Na outra ponta, entre as modalidades mais vantajosas para os locadores, está o seguro-fiança. Nessa garantia, resumidamente, o locatário paga um valor pré-fixado a uma seguradora para esta ser sua fiadora, e caberá a ela cobrir dívidas e conduzir a ação de despejo em situações de inadimplência.  Financeiramente, pode acabar sendo mais pesada para o inquilino, visto que o valor anual pode chegar a até a totalizar até 2,5 aluguéis. Em contrapartida, traz a vantagem de ser menos burocrática do que as demais opções. Para o locador, praticamente não oferece riscos, já que a seguradora traz para si a responsabilidade de manter as parcelas do aluguel em dia. Pode ser considerada a mais segura das garantias pelos locadores.

A quarta opção de garantia locatícia é a cessão fiduciária de quotas de fundos de investimento. A Lei 11.196/2005 autorizou determinadas instituições vinculadas à Comissão de Valores Mobiliários (CVM) a constituir fundos de investimentos para a cessão fiduciária de suas cotas em garantia de locação imobiliária. Em outras palavras, nessa modalidade, um fundo de investimento é ofertado ao locador como garantia. “Diferentemente do depósito, que não pode ser superior a três meses de aluguel, a cessão fiduciária de quota de fundo de investimento é ilimitada. A praxe do mercado é realizar uma capitalização de cerca de dez vezes o valor do aluguel. Em caso de inadimplência, haverá um valor maior para cobrir os débitos. Em ambas as modalidades, os locatários resgatam o dinheiro corrigido no final da locação, desde que não haja nenhum débito ou pendência no imóvel na sua devolução”, destaca Evandro Guimarães.

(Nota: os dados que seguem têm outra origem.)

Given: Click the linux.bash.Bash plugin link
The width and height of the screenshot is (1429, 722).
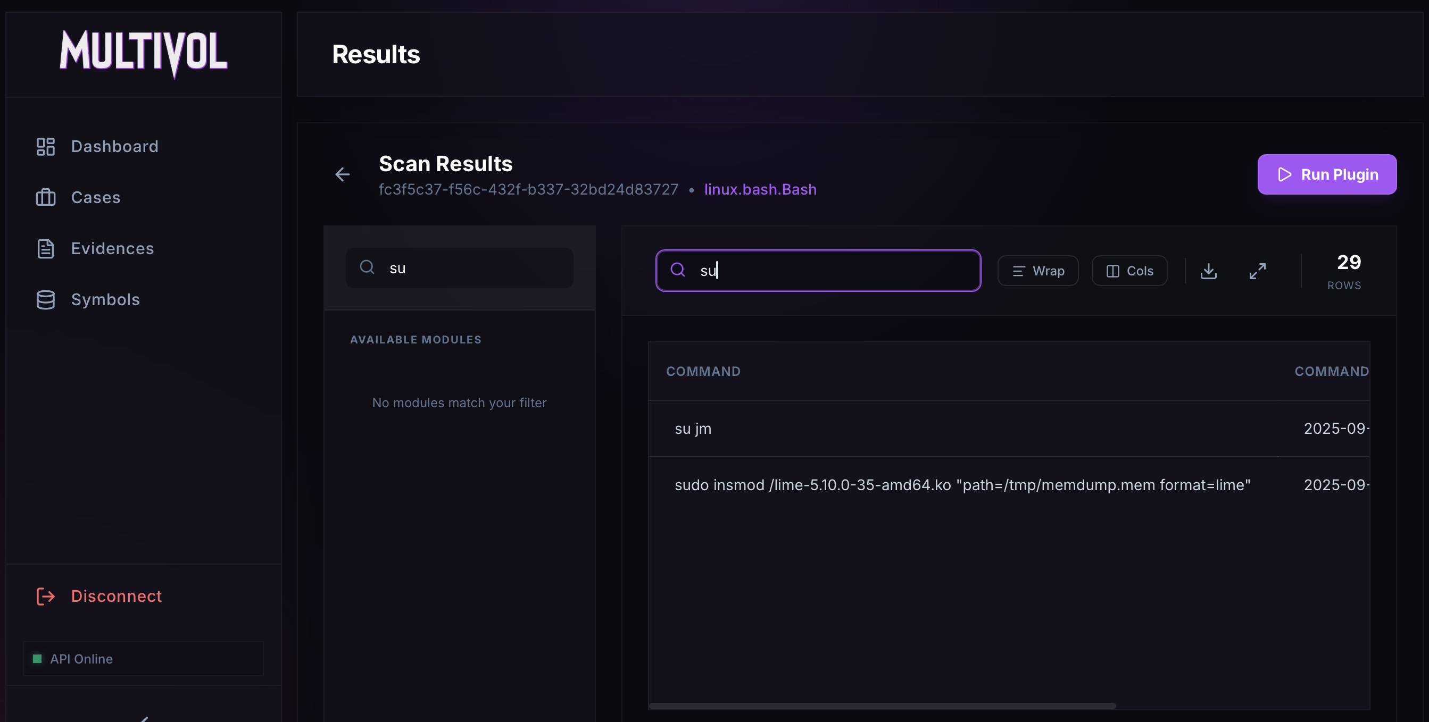Looking at the screenshot, I should tap(760, 190).
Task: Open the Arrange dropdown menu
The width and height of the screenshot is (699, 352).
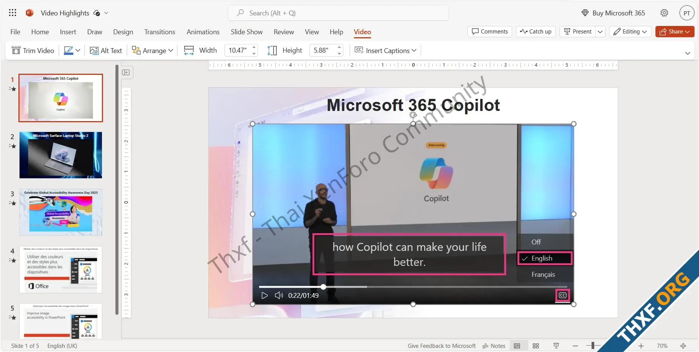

Sem Garantia: isso existe?

A advogada Paula Furtado esclarece que, embora haja no mercado outras opções de garantias locatícias, estão legalmente cobertas apenas as previstas na Lei do Inquilinato. “Não há possibilidade de as partes — locador e locatário — optarem por qualquer outro tipo de garantia, sob pena de nulidade da cláusula constante do contrato de locação”, alerta.

É possível, entretanto, que o locador opte por não estabelecer nenhuma garantia locatícia no contrato. Embora mais raro, isso acontece especialmente quando há uma relação de confiança entre locador e locatário; após sucessivos contratos de locação entre os mesmos entes, por exemplo. Ocorre também quando o próprio inquilino é o principal garantidor do pagamento, como em contratos que envolvem locações para bancos, grandes empresas e órgãos públicos. “Pode acabar sendo uma saída interessante pensar em fazer uma locação sem qualquer garantia. Assim, você pode se valer do artigo 59, § 1º, IX, da Lei do inquilinato, que prevê a possibilidade de liminar de desocupação em quinze dias, independentemente de audiência. Com isso, o locador ganha celeridade para despejar um inquilino inadimplente. A desvantagem nesse cenário é que o débito deixado deverá ser cobrado através de ação judicial. Se houvesse uma garantia, o locador poderia se valer dela para pagar as dívidas”, pontua o consultor Evandro Guimarães.

Além da possibilidade de pedido de liminar de desocupação em 15 dias, o contrato sem garantias oferece, ainda, a alternativa de o locador cobrar o aluguel antecipado. O inquilino paga antes de morar. Apesar das vantagens, o advogado Wagner Nogueira é menos otimista e não enxerga benefícios na ausência de garantias locatícias. “Seja por opção das partes em iniciar a locação sem garantia ou por ela se esvair durante a locação, não vejo nenhuma vantagem em deixar o contrato descoberto. Nenhuma das ditas vantagens é, a meu ver, algo incentivador a ponto de fazer valer os riscos dessa decisão”.